Right about the time I should have been leaving UWGB with my tenure in hand, a group of my very first students, who had arrived the same year I did, walked across the stage at graduation and something happened to me. I was hooked, I was, in fact, inspired!
I was inspired by their success. It was not only about the professional skills they had developed; I was inspired by the people they had become in those four or five years.
They never once tried to inspire me — they were too darn busy trying not to make my Naughty list.
Ask any faculty on the stage behind me about what the best part of teaching at UW-Green Bay is and they will probably all tell you the same thing. It is our students; the students we all get to work with. You student: you are extraordinary. Seeing students succeed, seeing you succeed, inspires all of us to keep on going. By the time you get to the end of your degree, hopefully you have really honed some of those important professional skills.
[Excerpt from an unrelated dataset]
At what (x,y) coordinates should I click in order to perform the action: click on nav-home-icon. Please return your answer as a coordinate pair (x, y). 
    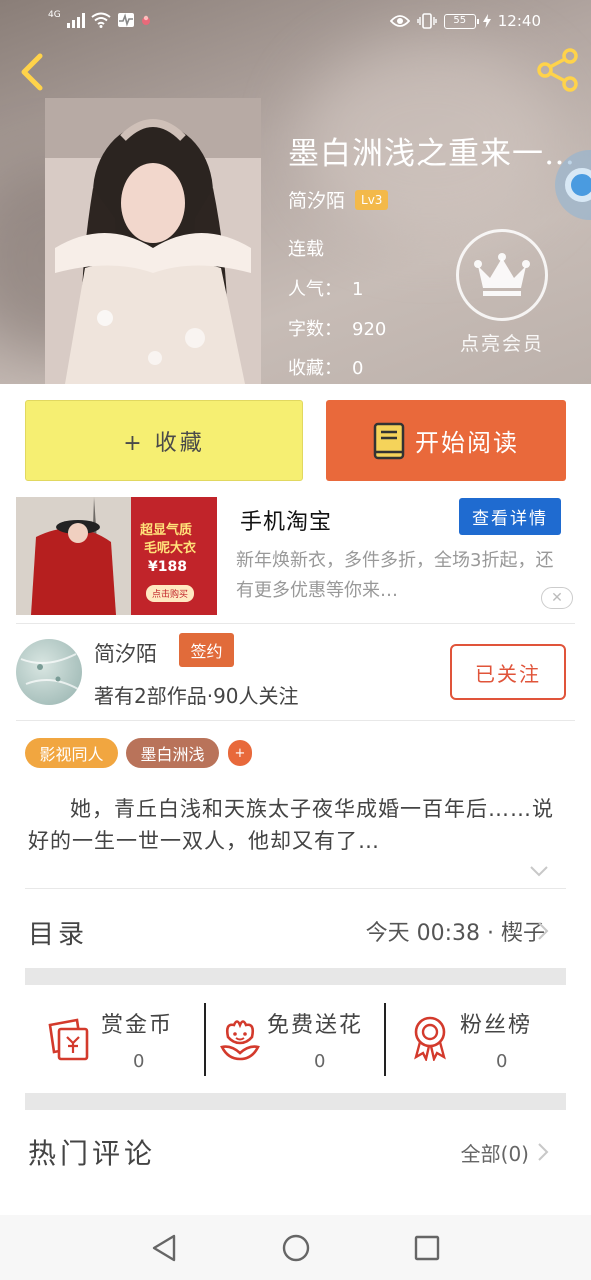
    Looking at the image, I should click on (296, 1248).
But oft times to me, I so hope you have learned to engage your social conscience and I so hope you have developed a genuine understanding of the human condition.
Thinking about social conscience and the human condition reminds me so much of last year’s Outstanding Student, Riley Garbe. He displayed that social conscience I have spoken of today and he had a first-hand understanding of the breadth and depth of the human condition that was awe inspiring. I think every faculty member and administrator on stage today that was in this building was inspired by Riley on that day.
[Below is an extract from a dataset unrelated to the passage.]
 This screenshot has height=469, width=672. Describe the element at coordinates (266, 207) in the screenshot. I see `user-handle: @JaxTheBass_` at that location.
We just heard such inspirational words from Bao Xiong, and as a parent, if I am this emotional, I can only imagine how proud and inspired her mother is right about now. It is also inspiring to know that many of us on stage might have been sewn into other student’s versions of Bao’s second-family thread. What a wonderful thought. What a wonderful legacy.
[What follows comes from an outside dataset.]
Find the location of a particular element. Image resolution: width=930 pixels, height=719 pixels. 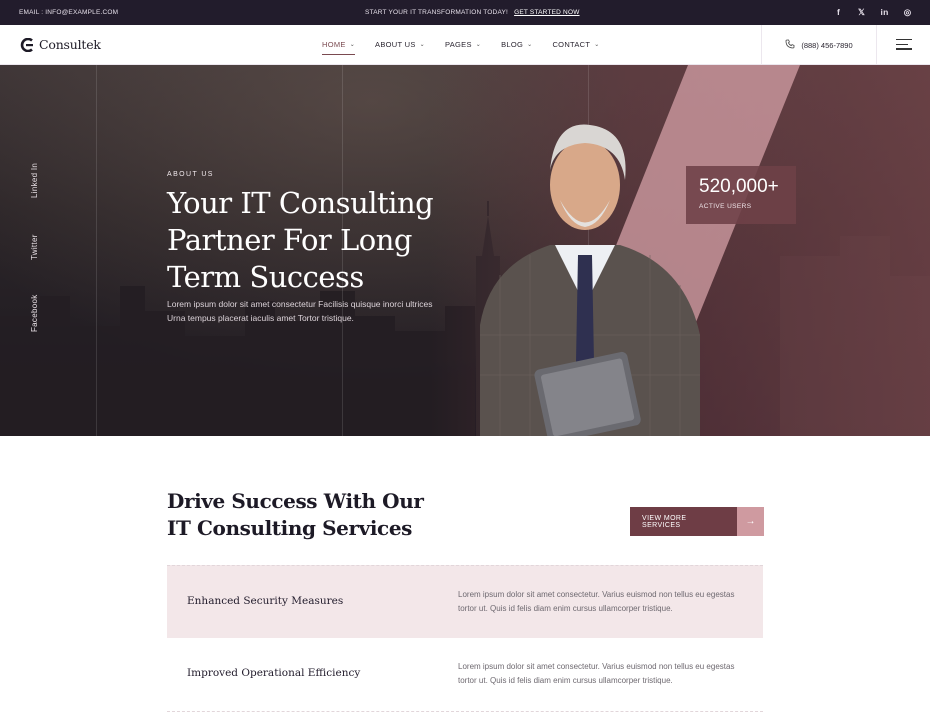

view-more-services-button: VIEW MORE SERVICES → is located at coordinates (697, 522).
Every semester I see so many non-theatre students in my Intro to Theatre class that are so timid and uncertain, given their lack of “theatre experience.” But by the end of each semester, there are so many of them that have completed incredibly creative and deftly written final projects that amaze me.
There are so many alumni of ours that have gone on to successful professional careers and meaningful personal lives, and they continue to inspire me. Many of them have had such extraordinary professional success both nationally and internationally that I am completely humbled.
You all are about to join them. They were armed with the same thing all of you have — an interdisciplinary education from the University of Wisconsin-Green Bay. You have developed an ability to focus on and solve problems in every field of study we offer and you have developed a social conscience that allows you to understand the complexities of the human condition. Take all of that with you when you leave this beautiful campus. Use all of that, and you have everything you will need to move on and become a successful professional and a truly engaged citizen of this great democracy.
Meanwhile, here, I will stay for year 35. Freshmen registration is right around the corner and I am on the precipice of yet another theatrical UWGB Groundhog Day.
So after you walk across this stage today, we know you are prepared for success in your professional and personal lives. But, there is something that every one of you here needs to do:
We need you to inspire us.
Inspire us: become an engaged citizen and use your voice.
Inspire us: remind the world that humanity has no color.
Inspire us: remind the world that “all lives matter”.
Inspire us: support school safety & a reduction in gun violence.
Inspire us: support First Nations throughout the country.
Inspire us: support your peers that are dreamers—and their families.
Inspire us: raise your own beautiful families.
Inspire us: support the arts.
Inspire us: support the LGBTQ community.
Inspire us: support public education.
Inspire me: believe in Santa.
Congratulations UW-Green Bay graduating class of 2018, and thank you.”